Sadly, not the chaotic kiss-off we were hoping for. Dingwalls, London (August 26)

All farewells should be sudden. And covered in sick. That’s the way BYOP should’ve gone out: riding their self-immolatory tendencies to their logical conclusion and busting the historic hole in space-time the fans who’ve packed Dingwalls are pining for. And that’s judging by tonight’s several premature stage invasions, each more frantic than the last.

The signs were good. A couple of weeks back at Reading Festival, after BYOP had spent 30 minutes falling apart onstage, singer Jemina had to literally prop up bassist Nathan while they were watching Vampire Weekend. Later, he retired to their dressing room with yet more booze. Whereupon he wet himself. Rock.
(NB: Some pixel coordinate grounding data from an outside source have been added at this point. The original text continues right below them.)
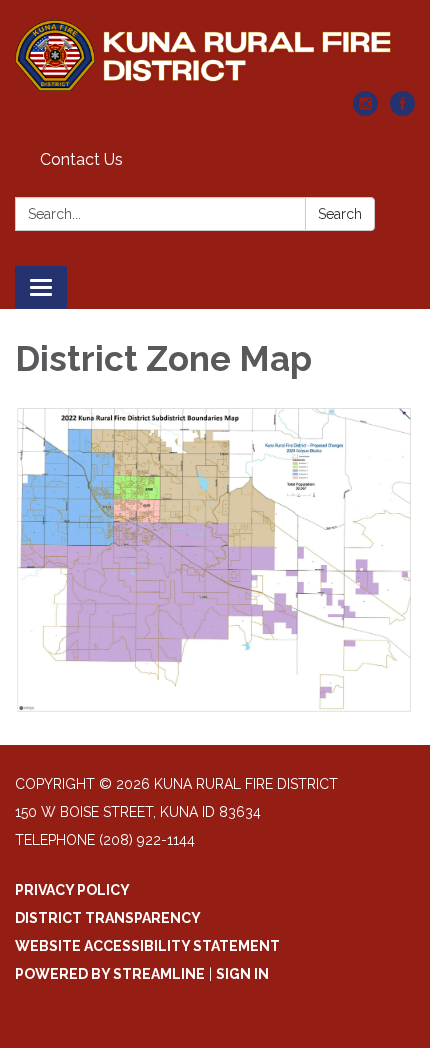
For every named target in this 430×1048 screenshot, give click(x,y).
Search (340, 214)
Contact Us (81, 159)
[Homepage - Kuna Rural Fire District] (215, 55)
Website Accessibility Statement (147, 946)
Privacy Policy (72, 890)
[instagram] (365, 110)
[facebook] (402, 110)
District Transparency (108, 918)
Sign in (242, 974)
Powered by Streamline (110, 974)
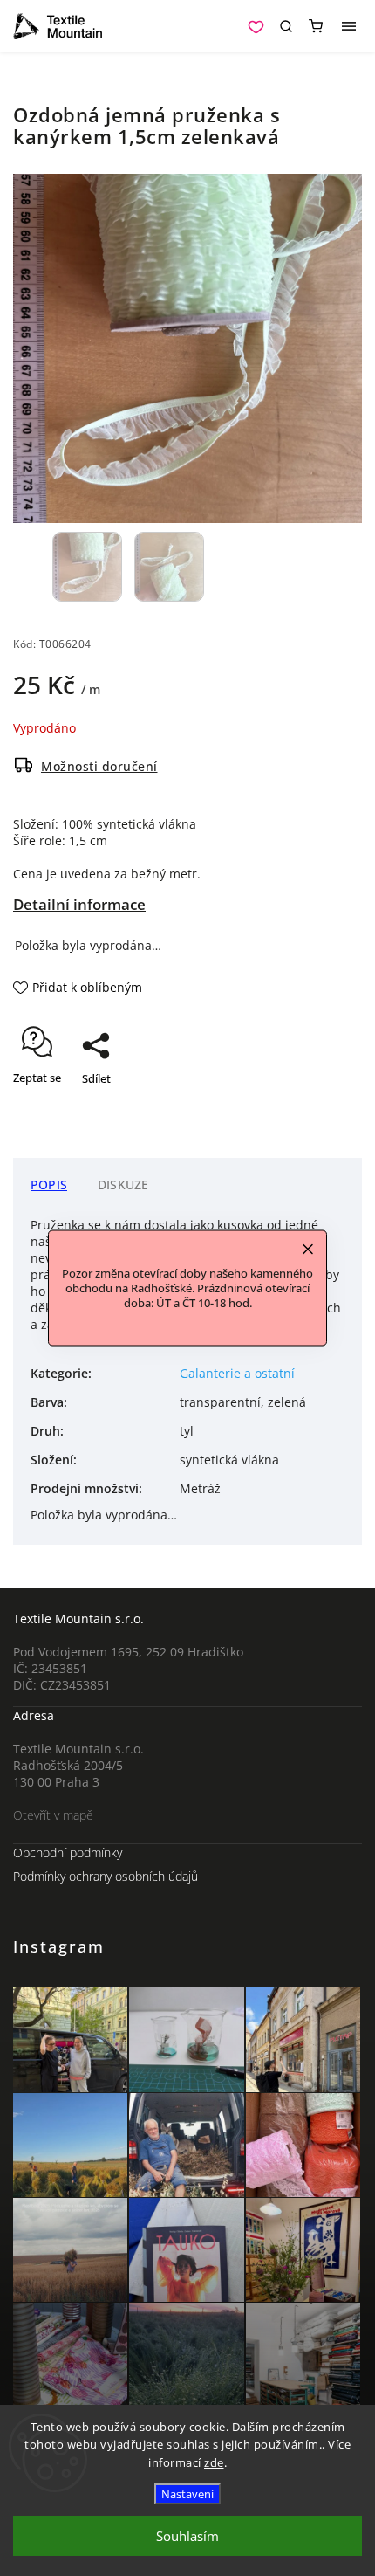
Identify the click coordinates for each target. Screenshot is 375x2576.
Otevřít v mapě (53, 1815)
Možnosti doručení (99, 766)
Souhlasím (187, 2536)
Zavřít (320, 1109)
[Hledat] (286, 26)
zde (214, 2462)
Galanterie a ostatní (237, 1373)
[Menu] (348, 26)
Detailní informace (79, 904)
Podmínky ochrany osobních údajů (105, 1876)
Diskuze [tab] (123, 1184)
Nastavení (187, 2494)
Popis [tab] (49, 1184)
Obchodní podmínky (67, 1852)
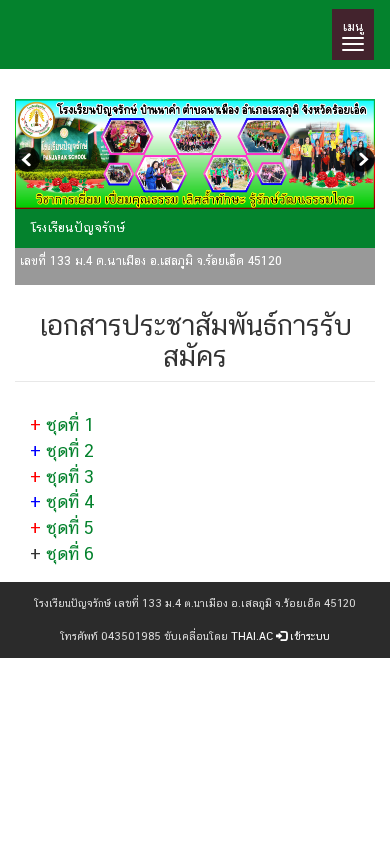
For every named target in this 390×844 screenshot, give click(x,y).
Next (360, 162)
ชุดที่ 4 (70, 501)
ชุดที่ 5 (70, 527)
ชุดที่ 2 (70, 450)
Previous (30, 162)
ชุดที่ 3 (70, 476)
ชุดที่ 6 (70, 553)
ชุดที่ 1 (70, 424)
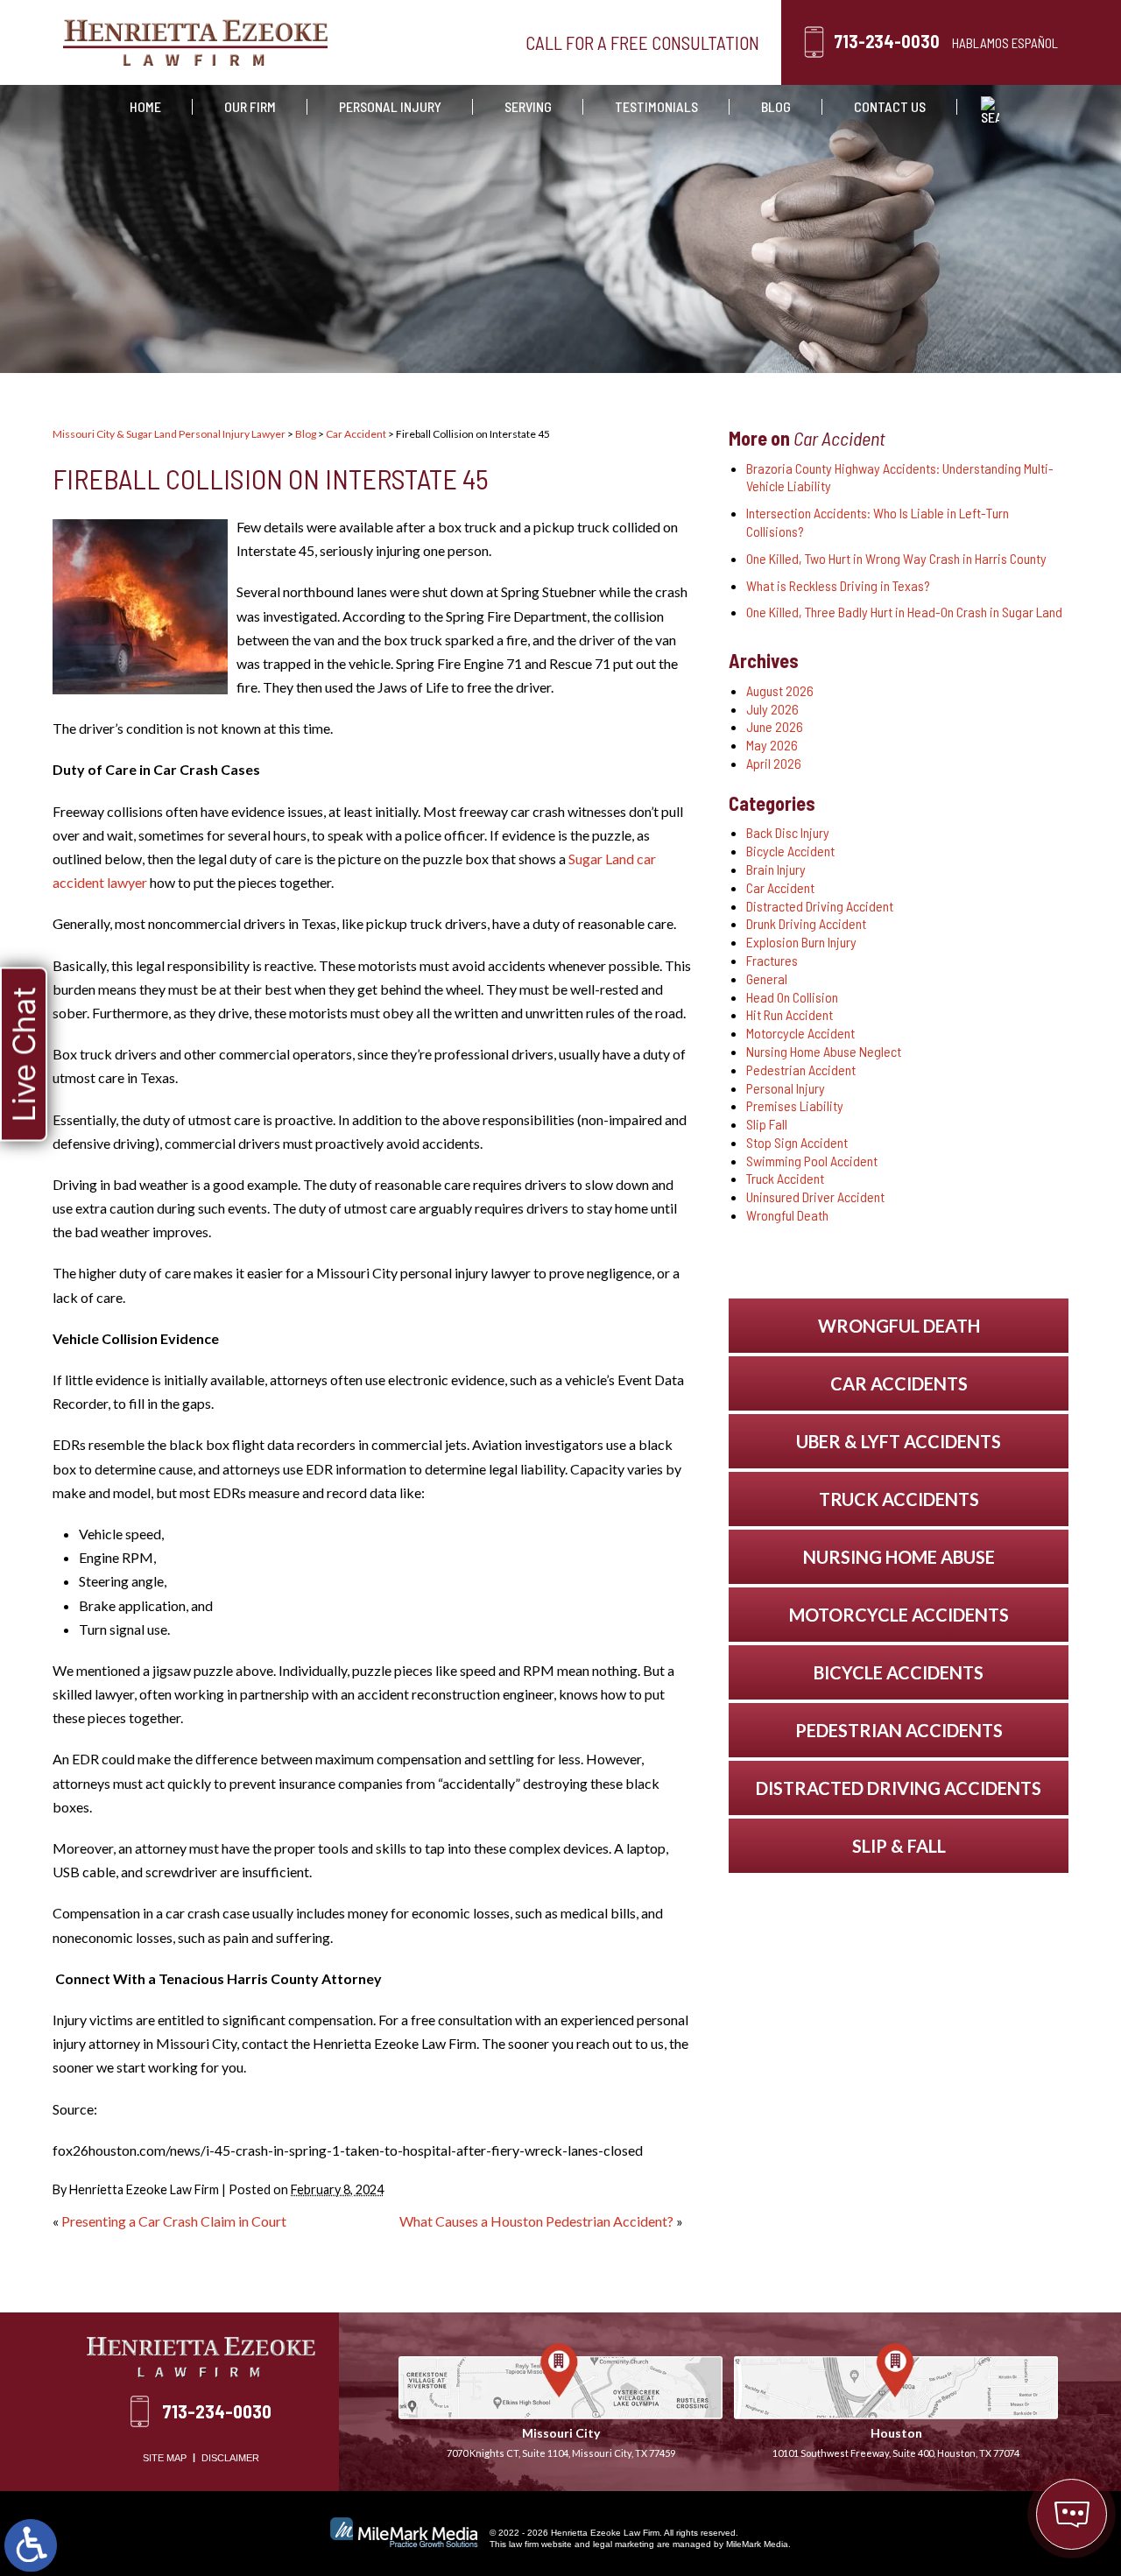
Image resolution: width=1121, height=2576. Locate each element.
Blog (776, 106)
And Roll.

After they announced they were splitting up, it seemed logical that a band who once hosted a food fight gig would wind down the whole roadshow in a gruesomely amusing way. By the time they were ready to begin, the Pets were already borrowing a drumkit from The Hot Melts, having trashed their own the previous evening. But it wasn’t to be. Instead of going out with either a bang or a thunk, BYOP ended as they began: an OK, slightly-ragged band with half a dozen songs you wouldn’t kick out of bed.

Jemina jitters. Her colleagues rawk shirtlessly. The producer of both their albums, Steven McDonald, ends up onstage for one song. They give a shout out to their record label, rip through a – by their standards – lengthy setlist with due diligence, end on ‘Super Soaked’, then retire to their dressing room to drink label champagne, look at Polaroids of themselves and talk about the future. “If you find a shoe, it’s mine,” informs one uni-shod girl, raking through the front-of-stage effluvia.

“We think it’s time for all of us to stretch ourselves in new directions,” a sweaty Jemina asserts backstage. “They all hate each other,” insiders tell us outside. Was it not always so? The ex-BYOP head out to a karaoke bar. Their fans head home for the last time. The fragile knot of people and histories that comprised this band at last begins to loosen. It doesn’t really matter.